Jean-Marie Machado © Jacky Joannès

Parfaitement entouré, Jean-Marie Machado va d’emblée nous immerger dans un monde très onirique où la poésie des éléments et de la nature (la lune, un oiseau…) le dispute à la finesse d’une interprétation dont il faut souligner le parfait équilibre des forces. Le piano, parfois préparé au moyen de quelques petits morceaux de bois, chante des ballades et suggère la rêverie, comme une invitation impressionniste lancée aux saxophones (soprano et baryton) d’un Jean-Charles Richard tout en lyrisme retenu, à la virtuosité savante mais toujours vibratoire de Vincent Segal dont on connait depuis longtemps les grandes traversées par-delà les continents, ainsi qu’à la délicatesse des percussions, la plupart du temps à mains nues, de Keyvan Chemirani. Ce quatuor va, d’une certaine façon, suspendre le temps, soulever sa musique contemplative et la laisser dériver paisiblement comme le ferait une plume portée par le vent (« Slow Bird » est un modèle du genre à cet égard).
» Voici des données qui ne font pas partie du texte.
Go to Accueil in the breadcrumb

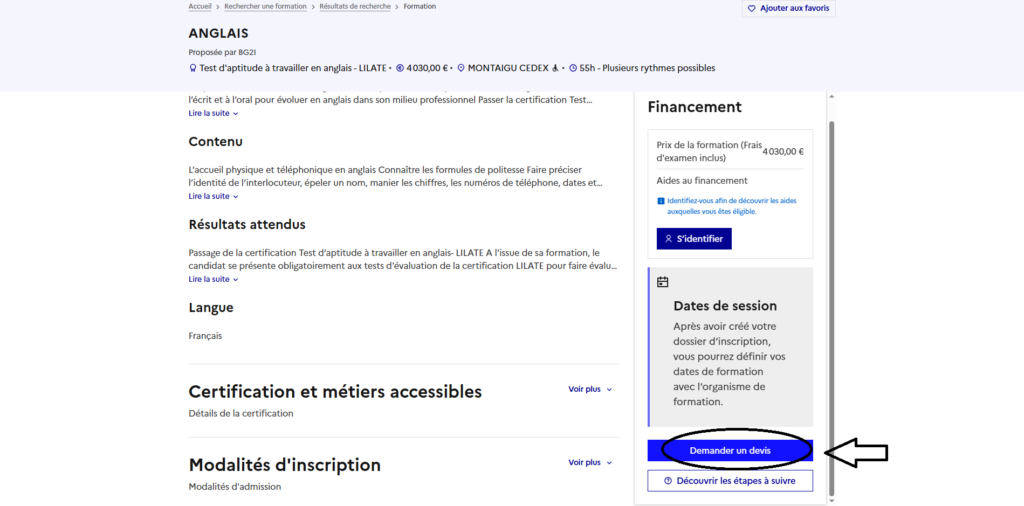200,6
Chacune des interventions est empreinte de cette grâce particulière à laquelle les musiciens accèdent quand il ne s’agit pas pour eux de prouver ou témoigner de quoi que ce soit, mais tout simplement d’être en musique, parlant d’une même voix, sans autre question. Dans un tel contexte, les interactions entre instruments ne se présentent jamais comme des confrontations et encore moins des démonstrations scéniques un peu vaines. Elles sont des respirations, profondes et chargées d’humanité. Les yeux rivés sur le phare de Jean-Marie Machado, chacun aura pu ainsi s’offrir sa part de rêve. Un très beau cadeau, quand on y songe.